Bojil Dobrev, co-convener of the workgroup on best practices, provides a recent example of best-practice transfer within the network, in which intellectual property (IP) regulations elaborated by a HEPTech workgroup were successfully used as a basis for the development of IP regulations at Sofia University, Bulgaria. In 2013-2014, a survey focusing on the needs and skills of HEPTech members was conducted within the remit of this workgroup. The objectives were to identify the skills and potential of the HEPTech members and their requirement for support through the network, focusing mainly on the early stage (recently established) Technology Transfer Offices (TTOs).
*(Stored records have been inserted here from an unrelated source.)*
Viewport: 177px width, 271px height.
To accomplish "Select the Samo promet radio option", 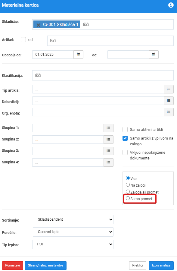I will pyautogui.click(x=128, y=198).
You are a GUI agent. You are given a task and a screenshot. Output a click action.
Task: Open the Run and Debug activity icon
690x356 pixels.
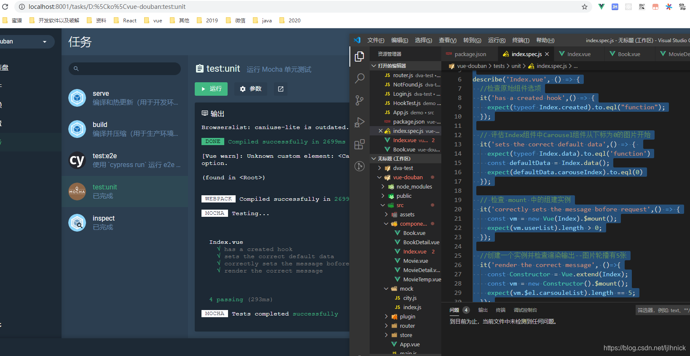pyautogui.click(x=360, y=122)
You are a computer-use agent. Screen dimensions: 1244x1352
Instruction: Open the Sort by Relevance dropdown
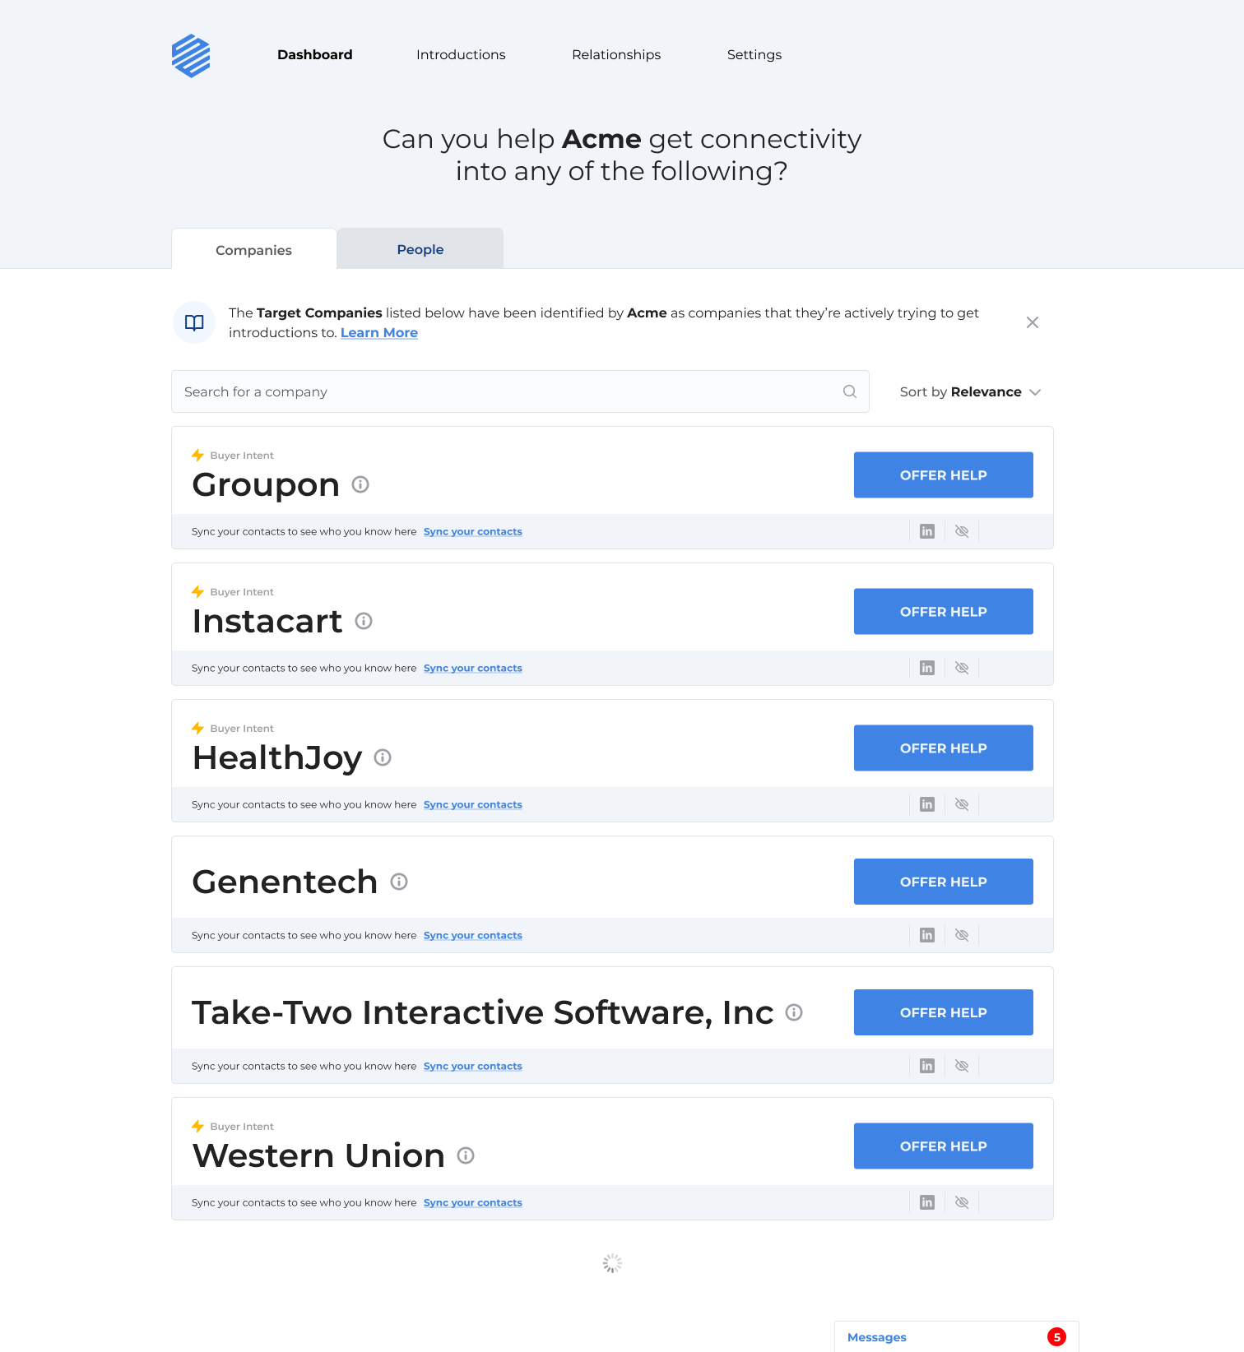(970, 392)
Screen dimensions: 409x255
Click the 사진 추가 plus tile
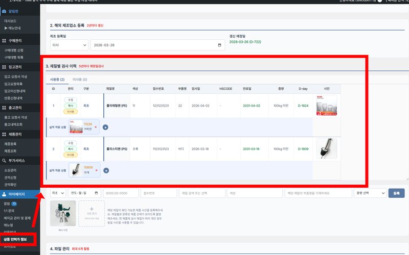[91, 213]
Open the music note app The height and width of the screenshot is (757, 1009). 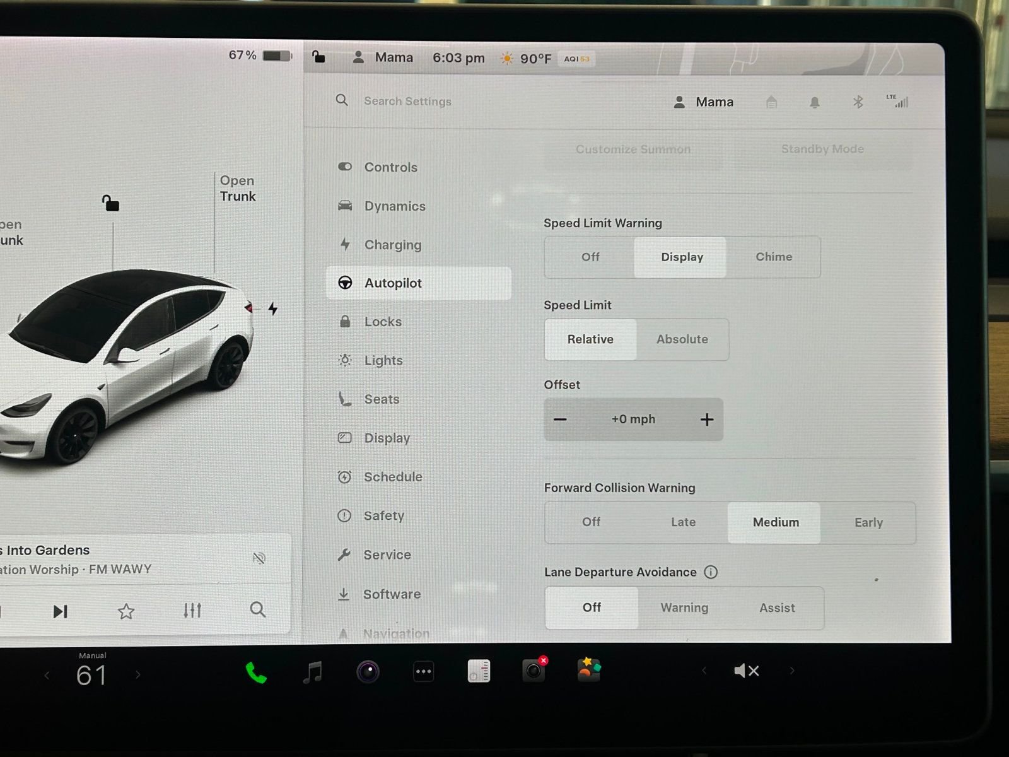pos(312,672)
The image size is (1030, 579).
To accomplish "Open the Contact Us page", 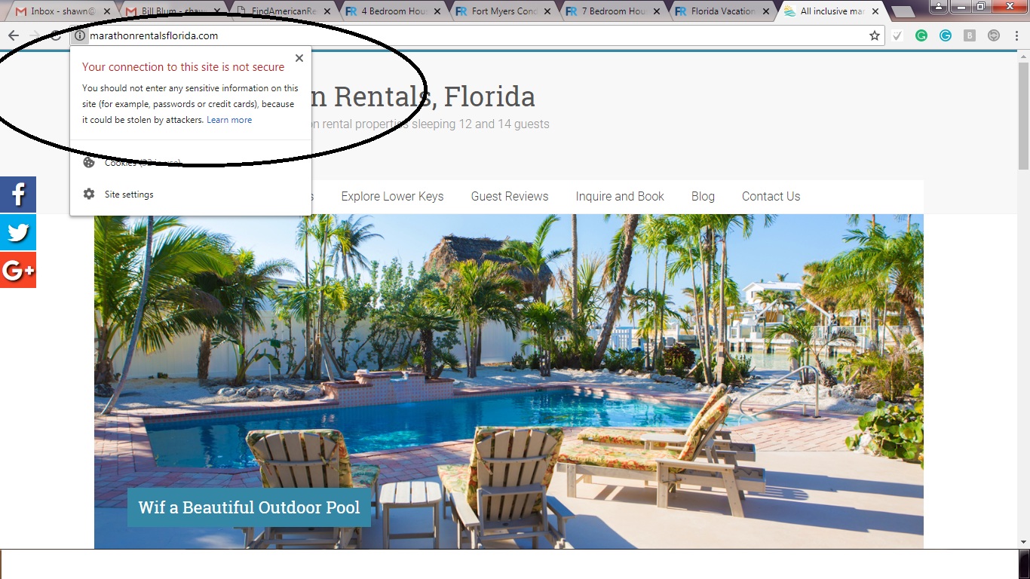I will [x=771, y=196].
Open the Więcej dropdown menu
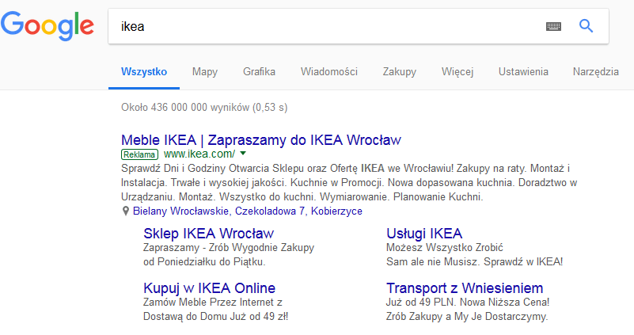634x335 pixels. click(457, 71)
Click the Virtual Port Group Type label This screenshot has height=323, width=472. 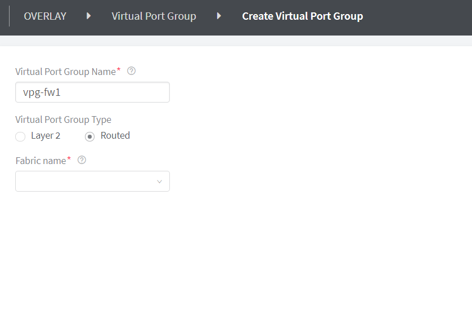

The survey covered all aspects of a TTO’s operation, from organizing and financing, to IP activities, startups, licensing and contacts with industry, to marketing and promotion. “The survey was used as a tool to investigate the demand of the TTOs,” said Dobrev. “Its outcomes helped us to map HEPTech’s long-term strategy and to elaborate our annual work plan, particularly in relation to training and best-practice sharing.”

Taking into consideration the overall achievements of HEPTech and based on the annual reports of the network co-ordinator, CERN Council encouraged HEPTech to continue its activities and amplify its efforts in the update of the European Strategy for Particle Physics in May 2013. The following year, in September, the council president gave strong support and feedback for HEPTech’s work.

HEPTech’s collaborative efforts with the European Extreme Light Infrastructure project resulted in network membership of all three pillars of the project. Moreover, at the Annual Forum of the EU Strategy for the Danube Region, representatives of governments in the Danube countries acknowledged HEPTech’s role as a key project partner in the Scientific Support to the Danube Strategy initiative.

With its stated vision to become “the innovation access-point for accelerator- and detector-driven research infrastructures” within the next three years, HEPTech is looking to expand; indeed, three new members joined the network in December 2014. It also aims to take part in more European-funded projects and is seeking closer collaboration with other large-scale science networks, such as the European TTO Circle, an initiative of the Joint Research Centre of the European Commission aiming to connect the TTOs of large European public research organizations.